WHAT TO DO —
- A) In the article about Anne Dennington and Flux Projects, write out the stretch from "Flux Projects came" through "at Piedmont Park." again, swapping "softball game" for "kickball game".
- B) According to the article about Anne Dennington and Flux Projects, why did Dennington find an unoccupied building in Castleberry Hill for Micah and Whitney Stansell's Between You and Me? Answer in one to three sentences.
- C) Translate this sentence from the article about Anne Dennington and Flux Projects into Spanish: "Dennington’s not an artist, but describing her role as merely administrative is equally mistaken."

>> START EXTRACT PROVIDED

Cover Story - Anne Dennington energizes the public art scene with Flux Projects

Executive director Anne Archer Dennington has helped the Louis Corrigan-founded Flux Projects set a new agenda for public art

Barely seven months after public arts organization Flux Projects produced its first official event, it’s hard to imagine the Atlanta art scene without it. While the recession has forced some arts organizations to cut back, executive director Anne Archer Dennington has helped the Louis Corrigan-founded organization set a new agenda for public art. In doing so, she has assumed an ambitious behind-the-scenes role as a champion of public art in a city that historically has underwhelmed in the public art sphere.

Dennington’s not an artist, but describing her role as merely administrative is equally mistaken. One example of Dennington’s finesse: She convinced the managers of Atlanta’s busiest shopping mall to allow a conceptually minded choreographer to stage a troupe of contemporary dancers among mobs of shoppers on Valentine’s Day weekend (Lauri Stallings’ Bloom). Basically, Dennington’s a master facilitator. Her skill lies in eloquently smoothing over the logistical difficulties of public art installations (the locations, the materials, the permits), which allow artists to spend more time on the actual art.

Under her and Corrigan’s leadership, the organization will host its largest project yet, Flux, a mind-bending installation of mostly local artists, filmmakers, and dancers throughout the alleyways and art galleries of Castleberry Hill on Oct. 1. Flux follows in the footsteps of the superb Le Flash, Cathy Byrd and Stuart Keeler’s light-based, fantastical public art event that took place in 2008 and 2009 in the same neighborhood

“I learn a lot just in sighting projects for artists. Those experiences let me know what projects work well in which places,” Dennington says, explaining a day-to-day process that isn’t necessarily glamorous. For Micah and Whitney Stansell’s Between You and Me, a five-channel video projection that requires a large room for display, Dennington located an unoccupied building in Castleberry Hill that could accommodate the work for its premiere during Flux. To actually secure the location, though, Dennington coordinated months of queries, phone calls, and meetings to smooth out the idea of public art with the building’s owners and parent corporation.

Flux Projects came onto the scene with a couple of large-scale events that demonstrated the broad scope of the organization’s capabilities. Stallings’ aforementioned inaugural Bloom at Lenox Square Mall was followed by artist collective John Q’s Memory Flash, an evocation of Atlanta’s queer history through installation and performance pieces, including the replication of a drag club’s walk-in beer cooler and the staging of an entire softball game at Piedmont Park.

>> END EXTRACT PROVIDED
>> START RECORDED INFORMATION

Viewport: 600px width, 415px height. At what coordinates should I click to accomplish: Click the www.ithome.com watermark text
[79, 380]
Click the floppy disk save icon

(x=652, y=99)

>> END RECORDED INFORMATION

TASK-BY-TASK RESULTS —
- A)
Flux Projects came onto the scene with a couple of large-scale events that demonstrated the broad scope of the organization’s capabilities. Stallings’ aforementioned inaugural Bloom at Lenox Square Mall was followed by artist collective John Q’s Memory Flash, an evocation of Atlanta’s queer history through installation and performance pieces, including the replication of a drag club’s walk-in beer cooler and the staging of an entire kickball game at Piedmont Park.

- B) Between You and Me is a five-channel video projection that needs a large room for display. Dennington found the unoccupied building because it could hold the work for its premiere during Flux.

- C) Dennington no es artista, pero describir su papel como meramente administrativo es igualmente erróneo.